I agree with independent production of similar material -- if you and I both come up with a concept and publish it around the same time, there's nothing actionable. But let's say you OGC'ed it and I PI'ed it, then a year later, another person wants to come around and use that concept again. I would hope that I would have some standing there.
And, of course, I can't slap PI on "John Smith" or "dragon" or something similar. But if I come up with a concept for a new, kick-ass type of dragon, I should be able to get PI on that and take action on anybody who tries to OGC it down the road.
If that's not the case, this is kinda scary for me as an up-and-coming publisher. I want to publish my d20 game knowing that my unique concepts for the setting will be protected, even though the rules and everything derived from them will be free and clear for others to use. I may feel, for example, that my alternate dwarven offshoot race is key to my setting, and except for the statblocks, I want to protect it. Now, if someone has a very similar idea around the same time, well, that's fine. But if someone comes out with something blatantly derivative a year from my publication date, that's just wrong.
Or am I misinterpreting all the licensing stuff I've read? Be gentle, I'm still a rookie.
From: [EMAIL PROTECTED] Reply-To: [EMAIL PROTECTED] To: [EMAIL PROTECTED] Subject: Re: [Ogf-l] Independently Designed OGC/PI Clashes Date: Fri, 27 Jun 2003 13:53:27 EDT
In a message dated 6/27/03 1:35:22 PM Eastern Daylight Time, [EMAIL PROTECTED] writes:
> <<Well....I would think that one would have to look at copyright and
> publication dates. If someone listed "lizard snark" as PI in 2001 and
> someone else listed it as OGC in 2002, then I would say that the PI
> designation should stand, even if the latecomer did not intend any copyright
> infringement. However, if "lizard snark" was OGC'ed first, then the PI
> designation by a later book would be invalid, since it's already out as open
> content.>>
Why should one or the other be valid? This is not trademark law. PI'ing something isn't the same as declaring it as a trademark.
If you and I live 10 thousand miles apart and neither of us meets or ever
reads each other's works, then if we can prove that we created our own works
independently, and they just happen to have some modicum of overlap, then neither
one of us has infringed on the copyrights of the other.
<<>
> The same would go for combining names and statblocks. If a name was PI'ed
> first, then the copyright holder to that PI wins.>>
So, what you are saying, is that if you PI the name "John Smith", and someone
doesn't even Section 15 your product, you feel that you have a case in court
to stop anyone else from using the character name "John Smith" in an OGL
product. Am I understanding you correctly?

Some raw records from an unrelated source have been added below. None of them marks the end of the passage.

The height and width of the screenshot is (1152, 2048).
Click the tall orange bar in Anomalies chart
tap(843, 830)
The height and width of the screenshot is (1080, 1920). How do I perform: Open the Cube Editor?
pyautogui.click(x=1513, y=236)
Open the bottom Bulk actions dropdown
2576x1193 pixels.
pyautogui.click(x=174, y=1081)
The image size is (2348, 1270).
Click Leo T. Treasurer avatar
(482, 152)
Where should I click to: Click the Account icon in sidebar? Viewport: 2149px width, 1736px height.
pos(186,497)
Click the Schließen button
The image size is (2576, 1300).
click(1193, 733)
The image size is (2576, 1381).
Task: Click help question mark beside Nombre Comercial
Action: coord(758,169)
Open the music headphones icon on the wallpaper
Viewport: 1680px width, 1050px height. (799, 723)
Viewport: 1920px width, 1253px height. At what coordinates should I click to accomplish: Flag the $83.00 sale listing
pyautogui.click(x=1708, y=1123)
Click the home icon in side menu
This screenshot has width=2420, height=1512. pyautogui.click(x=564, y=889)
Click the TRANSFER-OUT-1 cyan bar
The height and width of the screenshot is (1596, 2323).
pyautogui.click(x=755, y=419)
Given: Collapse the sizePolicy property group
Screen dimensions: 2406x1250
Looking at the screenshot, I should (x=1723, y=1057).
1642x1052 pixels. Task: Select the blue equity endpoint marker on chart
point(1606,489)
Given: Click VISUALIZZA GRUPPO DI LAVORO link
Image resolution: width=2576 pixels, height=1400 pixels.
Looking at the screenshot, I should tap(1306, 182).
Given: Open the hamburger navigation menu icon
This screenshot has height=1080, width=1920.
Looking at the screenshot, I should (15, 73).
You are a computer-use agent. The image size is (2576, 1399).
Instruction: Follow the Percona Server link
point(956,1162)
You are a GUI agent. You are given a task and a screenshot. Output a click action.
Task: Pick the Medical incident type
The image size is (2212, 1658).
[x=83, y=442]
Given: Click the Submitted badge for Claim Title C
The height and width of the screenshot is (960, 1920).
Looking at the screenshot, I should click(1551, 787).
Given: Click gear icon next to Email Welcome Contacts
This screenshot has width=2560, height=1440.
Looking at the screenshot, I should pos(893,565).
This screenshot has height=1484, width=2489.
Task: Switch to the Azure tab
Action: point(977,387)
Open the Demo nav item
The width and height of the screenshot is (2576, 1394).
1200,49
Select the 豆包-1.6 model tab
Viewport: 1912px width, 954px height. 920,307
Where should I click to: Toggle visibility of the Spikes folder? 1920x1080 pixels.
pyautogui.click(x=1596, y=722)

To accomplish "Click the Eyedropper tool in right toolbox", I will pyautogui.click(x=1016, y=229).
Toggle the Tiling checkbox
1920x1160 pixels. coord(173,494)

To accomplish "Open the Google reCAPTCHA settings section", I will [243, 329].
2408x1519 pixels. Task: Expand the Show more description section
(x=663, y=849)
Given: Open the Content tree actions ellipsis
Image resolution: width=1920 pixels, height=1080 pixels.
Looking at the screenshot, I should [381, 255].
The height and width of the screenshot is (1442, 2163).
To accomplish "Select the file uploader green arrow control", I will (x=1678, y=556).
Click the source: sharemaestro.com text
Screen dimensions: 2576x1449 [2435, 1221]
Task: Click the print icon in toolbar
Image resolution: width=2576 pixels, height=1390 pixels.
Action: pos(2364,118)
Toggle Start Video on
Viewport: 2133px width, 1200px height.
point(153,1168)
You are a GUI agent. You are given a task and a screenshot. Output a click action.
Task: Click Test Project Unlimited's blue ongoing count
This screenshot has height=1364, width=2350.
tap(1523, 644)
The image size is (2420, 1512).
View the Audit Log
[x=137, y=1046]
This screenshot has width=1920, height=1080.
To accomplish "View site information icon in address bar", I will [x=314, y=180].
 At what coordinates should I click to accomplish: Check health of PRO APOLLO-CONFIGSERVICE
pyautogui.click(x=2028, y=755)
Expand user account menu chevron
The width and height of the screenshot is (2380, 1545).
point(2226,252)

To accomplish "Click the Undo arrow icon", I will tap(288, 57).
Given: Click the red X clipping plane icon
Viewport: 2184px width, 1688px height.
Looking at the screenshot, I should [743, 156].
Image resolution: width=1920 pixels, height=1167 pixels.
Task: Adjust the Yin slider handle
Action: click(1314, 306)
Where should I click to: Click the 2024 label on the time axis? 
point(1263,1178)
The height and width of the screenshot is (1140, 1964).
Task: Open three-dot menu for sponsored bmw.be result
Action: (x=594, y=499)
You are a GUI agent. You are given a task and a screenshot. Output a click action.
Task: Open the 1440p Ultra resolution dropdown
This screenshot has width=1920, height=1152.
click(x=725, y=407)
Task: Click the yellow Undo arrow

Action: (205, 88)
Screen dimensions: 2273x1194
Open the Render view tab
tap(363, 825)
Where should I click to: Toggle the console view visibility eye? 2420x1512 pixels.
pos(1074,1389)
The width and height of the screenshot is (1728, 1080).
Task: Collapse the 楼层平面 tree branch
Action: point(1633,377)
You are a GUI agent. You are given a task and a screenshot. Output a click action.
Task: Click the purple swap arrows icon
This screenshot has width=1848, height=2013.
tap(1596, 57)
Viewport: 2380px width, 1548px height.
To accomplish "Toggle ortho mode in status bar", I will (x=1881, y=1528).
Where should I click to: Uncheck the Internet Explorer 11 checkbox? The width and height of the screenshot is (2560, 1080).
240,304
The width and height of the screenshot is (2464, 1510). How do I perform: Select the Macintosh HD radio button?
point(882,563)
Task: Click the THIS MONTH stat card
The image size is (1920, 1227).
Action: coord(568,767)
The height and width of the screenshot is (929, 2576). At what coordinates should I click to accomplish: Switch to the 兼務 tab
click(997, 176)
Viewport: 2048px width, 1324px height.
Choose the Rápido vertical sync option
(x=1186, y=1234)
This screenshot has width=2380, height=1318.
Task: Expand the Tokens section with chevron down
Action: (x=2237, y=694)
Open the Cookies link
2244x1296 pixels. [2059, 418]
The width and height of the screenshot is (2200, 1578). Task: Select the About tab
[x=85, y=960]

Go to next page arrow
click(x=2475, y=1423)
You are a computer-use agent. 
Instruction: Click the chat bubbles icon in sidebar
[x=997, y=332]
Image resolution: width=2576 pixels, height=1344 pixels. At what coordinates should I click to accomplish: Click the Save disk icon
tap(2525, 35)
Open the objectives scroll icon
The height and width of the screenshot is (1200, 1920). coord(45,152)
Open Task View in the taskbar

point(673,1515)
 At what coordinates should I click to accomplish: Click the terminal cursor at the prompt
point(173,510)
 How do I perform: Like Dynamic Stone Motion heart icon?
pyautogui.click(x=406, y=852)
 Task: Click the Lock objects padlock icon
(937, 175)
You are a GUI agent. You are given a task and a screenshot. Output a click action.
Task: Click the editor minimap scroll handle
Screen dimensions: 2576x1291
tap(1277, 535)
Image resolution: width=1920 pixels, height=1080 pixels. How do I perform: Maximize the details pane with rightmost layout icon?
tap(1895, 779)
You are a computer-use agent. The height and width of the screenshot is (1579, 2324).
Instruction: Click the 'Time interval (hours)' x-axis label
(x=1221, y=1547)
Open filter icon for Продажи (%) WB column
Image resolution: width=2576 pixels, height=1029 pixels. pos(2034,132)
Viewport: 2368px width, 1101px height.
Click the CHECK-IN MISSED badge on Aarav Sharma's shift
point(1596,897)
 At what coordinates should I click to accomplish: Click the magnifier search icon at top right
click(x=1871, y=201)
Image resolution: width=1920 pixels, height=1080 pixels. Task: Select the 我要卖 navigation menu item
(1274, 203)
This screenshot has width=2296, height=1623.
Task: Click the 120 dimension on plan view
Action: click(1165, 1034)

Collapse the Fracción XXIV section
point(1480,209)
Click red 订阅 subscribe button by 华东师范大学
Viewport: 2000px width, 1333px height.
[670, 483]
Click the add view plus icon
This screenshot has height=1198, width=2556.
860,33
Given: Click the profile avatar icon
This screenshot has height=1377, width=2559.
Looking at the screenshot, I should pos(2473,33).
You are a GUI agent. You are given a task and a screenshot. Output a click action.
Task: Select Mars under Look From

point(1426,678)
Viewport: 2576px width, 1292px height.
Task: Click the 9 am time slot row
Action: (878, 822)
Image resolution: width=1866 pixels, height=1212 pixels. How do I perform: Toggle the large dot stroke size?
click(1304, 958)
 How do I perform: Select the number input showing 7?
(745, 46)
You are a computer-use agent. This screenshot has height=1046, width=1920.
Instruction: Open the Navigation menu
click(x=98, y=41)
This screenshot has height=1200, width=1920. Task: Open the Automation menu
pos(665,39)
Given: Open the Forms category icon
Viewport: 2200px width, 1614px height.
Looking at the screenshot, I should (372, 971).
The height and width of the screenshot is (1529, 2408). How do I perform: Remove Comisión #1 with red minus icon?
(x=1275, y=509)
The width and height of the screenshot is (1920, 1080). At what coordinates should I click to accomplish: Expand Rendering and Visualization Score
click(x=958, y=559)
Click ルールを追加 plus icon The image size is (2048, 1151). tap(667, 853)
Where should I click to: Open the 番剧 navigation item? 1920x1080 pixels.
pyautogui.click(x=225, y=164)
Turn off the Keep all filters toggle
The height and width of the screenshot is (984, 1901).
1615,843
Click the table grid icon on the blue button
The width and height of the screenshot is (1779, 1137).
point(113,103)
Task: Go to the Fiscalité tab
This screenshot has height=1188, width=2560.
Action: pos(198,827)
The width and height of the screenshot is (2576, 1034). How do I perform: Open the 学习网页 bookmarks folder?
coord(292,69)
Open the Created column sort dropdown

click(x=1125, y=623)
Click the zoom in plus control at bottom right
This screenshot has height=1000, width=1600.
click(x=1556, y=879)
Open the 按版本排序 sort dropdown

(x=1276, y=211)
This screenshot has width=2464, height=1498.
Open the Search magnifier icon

<< If it was OGC'ed first,
> then another publisher can declare PI until he or she is blue in the face,
> but the name is already public domain and can be put on a different OGC
> statblock or for anything else.>>
If something is OGC'd it is not in the public domain. But I understand this
point. But I can't see "first move advantage" being at all relevant if there
is actually a strong reason to believe the two products were independently
developed.
That stuff would only come into play if one had a reason to disbelieve that the two products were independently created.
I have every reason to believe that if I pass out copies of a spell called
"Shot in the Dark" that has the name PI'd that somebody else in the far corners
of the world will eventually come up with another spell, independently
created, also called "Shot in the Dark" that does something different.